Pero ya sabemos que el bar, más que un lugar, es una pequeña galaxia tras una puerta. Y como toda cosa del cosmos, puede sorprenderte, más cuanto más capaz seas de abrir el diafragma de tu mirada.

Aquella figura, que con inesperada delicadeza me preguntaba qué quería tomar, surgió en aquel espacio frío provocando el mismo efecto que un cometa al cruzar el negro insondable del cosmos.  La expresión de su cara resultaba amable, cercana. Por fin, algo cálido en aquella gélida mañana.

Repentinamente, todo cambió. El café hizo el efecto deseado y, lo que definitivamente zarandeó mi percepción, fue aquella anciana.  Esa figura, que antes me había parecido triste y hasta deprimente, se puso a hablar con el propietario mientras este le retiraba la taza. Una conversación intrascendente pero, aun así, suficiente para devolver el brillo a aquella mirada.

La mujer le contaba cómo había pasado de estar sola a tener que acoger a su hija, recién divorciada y con un hijo a su cargo. Y de tantos números que tenía que hacer pues, ya se sabe, su pensión a penas daba para ella. Y que quién le iba a decir a ella, después de tanto pasado, que ahora, a sus ochenta años, iba a vivir aquello.

La conversación siguió por unos instantes. Seguramente, ambos, en esas inhóspitas mañanas de invierno, se habían contado más de una confidencia, tal era la forma en que se hablaban y se miraban. Y yo no podía dejar de admirar aquella complicidad.
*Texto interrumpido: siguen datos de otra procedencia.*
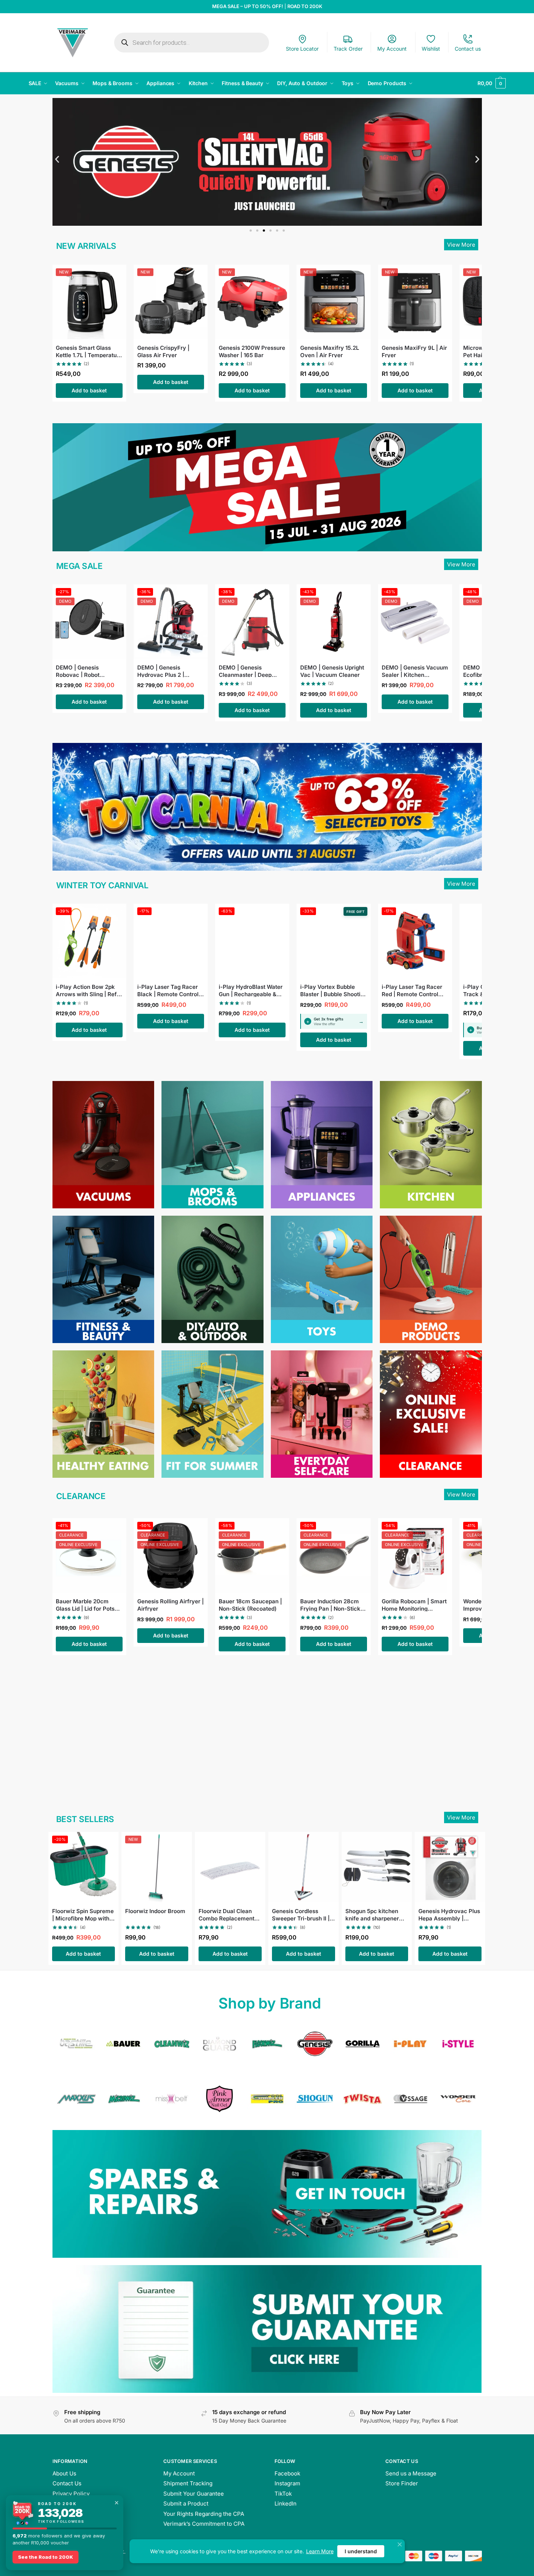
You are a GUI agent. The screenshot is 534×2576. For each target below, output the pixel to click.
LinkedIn (286, 2503)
Pero, sobre todo, no podía dejar de sorprenderme la fortaleza que desprendía la mujer, la misma cuya triste presencia me había incomodado unos momentos antes.

Con todas las penas que arrastraría, desprendía esa fuerza que solo surge de la sencillez, la que da la vida cuando estás dispuesto a aceptar, y  a no renunciar a vivir lo hermoso de cada día, ni al agradable calor de cada amanecer por muy dura que sean tus noches.

Poco a poco, el lugar se fue animando. Entró otro cliente, un hombre de escasa estatura que, como yo, buscaba el vivificante aroma de un café. Se lo tomó de pie, en la barra, mientras le contaba a Karim, que así se debía llamar el dueño, que al día siguiente empezaba a trabajar en la obra, que era mucho mejor que ir a coger naranja.

Yasí, aquel desangelado bar se había convertido en un íntimo universo de seres que viven, sobreviven, se reconfortan y salen, un día más, a dar sentido a sus vidas, el mejor que pueden a pesar de no tenerlo fácil.

Para entonces, yo estaba saliendo a la calle, y sonreía, porque aquella experiencia fue como un espejo para mí. No estaba tan lejos de aquellos personajes anónimos. Incluso, me reconocí en ellos al recordar cuando abandoné la seguridad que da la costumbre del mismo trabajo, el mismo camino y la misma ciudad, para empezar a trabajar en otro lugar, con todo lo que ello supone de ilusión y de incertidumbre. Me pareció curiosa aquella coincidencia entre unos desconocidos habitantes de mundos distintos, mismo bar, mismo café, mismo deseo de cambio y vivir.

Ahora, cuando escribo esto, transcurridos ya algunos días desde aquel encuentro, estoy convencido de que nada cambió. Todo estaba allí, tal como era. La anciana, y el dueño, eran lo que eran, lo que eran antes de mi llegada y lo que seguirían siendo después de mi partida.

Porque, pienso, somos como la luna, brillantes cuando nos alumbra el sol y oscuros cuando el astro nos da la espalda, sin que por eso la luna deje nunca de ser ese bello satélite que es. Nada cambió, excepto yo, gracias a aquella anciana.